Tuesday, March 1, 2011

"We See The World As We Are"

"We see the world not as it is but as we are" Someone made this comment at the second day long of our intro to Vipassana/ Insight meditation workshop. This is something that rings so true for me these days and something I am paying a lot of attention to.

How could it be otherwise? Even scientists will tell you that there is no such thing as objectivity. Every researcher influences the outcome of her research. Even by the very questions we ask, we influence the results, the information we uncover. And of course this speaks to the unfathomable connection between everything, large or small. A big tenet of Buddhism is, "we are all connected". Someone said, and I love this way of expressing it, something to the effect, "tug on one small thing in this world and you will find everything is attached", kind of like the cosmic thread in our universal picnic cloth.

But I digress. I think I love this comment about "seeing things as we are" because it reminds me that if I change how I think, I can change how I see the world. This is another tenet of Buddhism, "we can change". We can become more compassionate, more relaxed, more friendly to ourselves and others. There is such a huge field for us to play in here. We are not our thoughts, not even a collection of them. The mind is simply a sense organ, sensing thought in the same way your nose detects scents. Where do our thoughts come from? Good question. All 72,000 if them that we are supposed to have in a day.

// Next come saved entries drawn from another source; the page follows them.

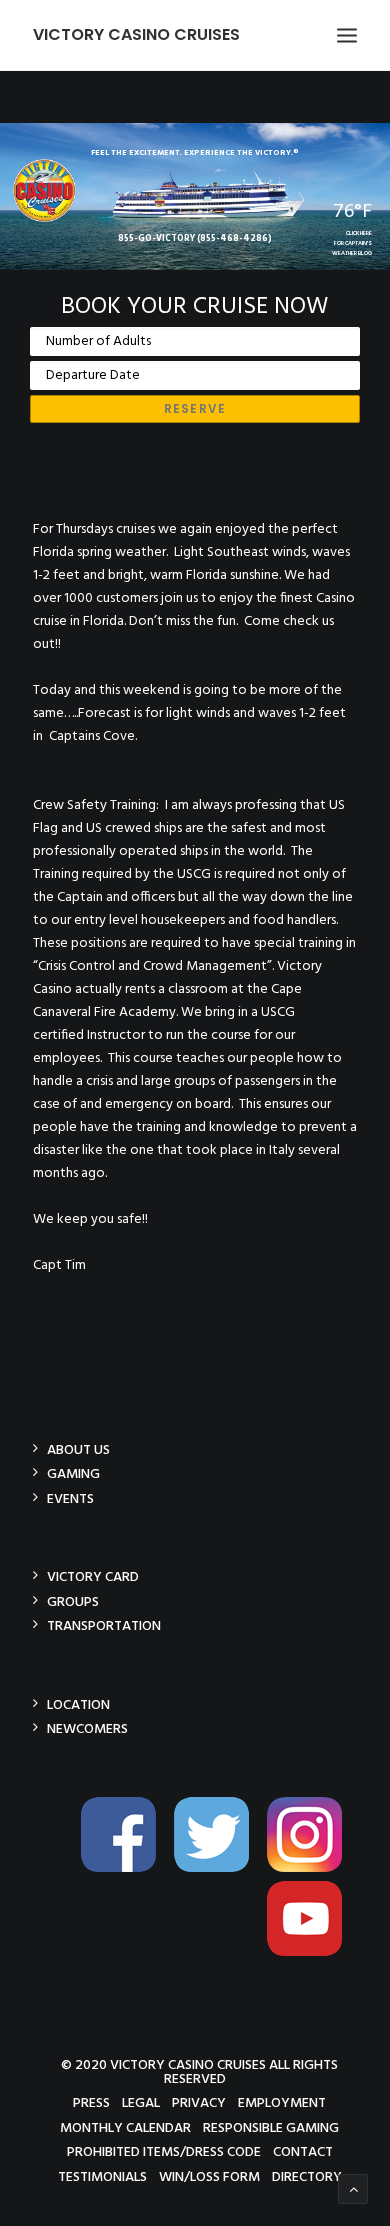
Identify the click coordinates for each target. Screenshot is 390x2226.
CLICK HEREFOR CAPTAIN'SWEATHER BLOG (352, 243)
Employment (282, 2102)
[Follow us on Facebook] (126, 1868)
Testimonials (102, 2176)
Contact (303, 2151)
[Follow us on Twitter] (219, 1868)
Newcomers (87, 1728)
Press (91, 2102)
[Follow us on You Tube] (312, 1952)
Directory (307, 2176)
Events (70, 1498)
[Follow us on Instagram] (312, 1868)
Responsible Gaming (271, 2127)
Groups (73, 1601)
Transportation (104, 1625)
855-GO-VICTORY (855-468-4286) (195, 239)
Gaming (73, 1473)
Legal (141, 2102)
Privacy (199, 2102)
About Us (78, 1449)
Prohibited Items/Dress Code (164, 2151)
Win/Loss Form (209, 2176)
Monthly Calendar (125, 2127)
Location (78, 1704)
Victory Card (93, 1576)
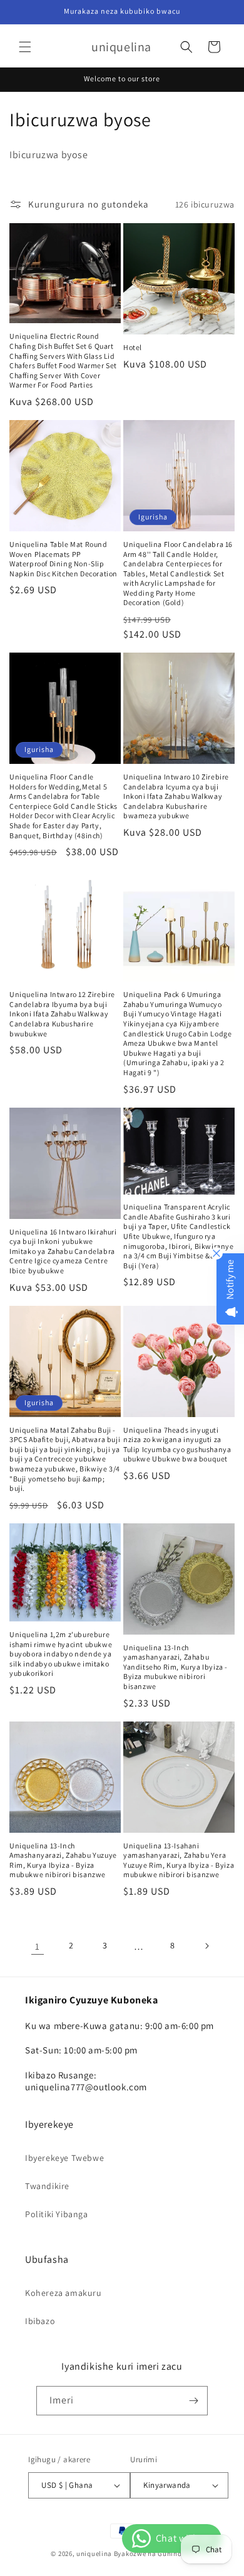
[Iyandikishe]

By working with our minds we can nourish new ways of seeing the world. When people talk about fate or karma, this is where the very fixed view falls apart. We create karma, we come here with certain karmic residue, but by our actions, by our intention we can work with our lives. We are not victims, we are co-creators of our world (no rose coloured glasses here kids, I am not getting all new agey on you).

So I am loving my new Vipassana training which is helping me focus on, well focusing, bringing intention and a fresh presence to my meditation, to the minute details of my life. I love the metta practice which I have never done before. It is like eating this wonderfully nourishing and sweetly, delicious meal. Wish yourself well, wish others well. Does this sound hokey, or silly or like some overlay? Try it. Try repeating. May I be relaxed and content. May I be open and spacious. May I be healthy and strong. This is a re-educating of the mind that says, "man this day sucks" and lists all the things that didn't work out.

It's easy to see the relation between what we put in our mouths and how our body feels but how about what we fill our minds with. If you're like me it's easy to get hung up in a litany of small grumbles, about the weather or the neighbour or the driver who cut us off, or the friend whose neglected us, the family member who irritates us. It takes intention for most of us to see the world differently but I tell you it is worth every bit of effort. The sweetness of the day awaits you. Unwrap it and pop it into the lips of your awareness.


  1. Wow! What a great painting! Its worth every bit of effort!

  2. 72,000 thoughts and 71,000 are irrelevant to the moment! Take a look at the video "Coming Home to Compassion" on www.Upaya.org/videos/watch/5farDR3eFe4. One of th emost beautiful rendtions of the metta sutta in pali I've ever heard (or participated in). We chant it every evening at Upaya.


  3. Thanks, Leslie. Almost done and no visitations by the frustration gremlins!

    108- Make that 71,999 in my case! lovely video. that place looks nicer than the hotel we stayed in in Santa Fe!

  4. wonderful painting, complex yet calming. thanks for your post. so good to be reminded of all these things. and you speak of them so well.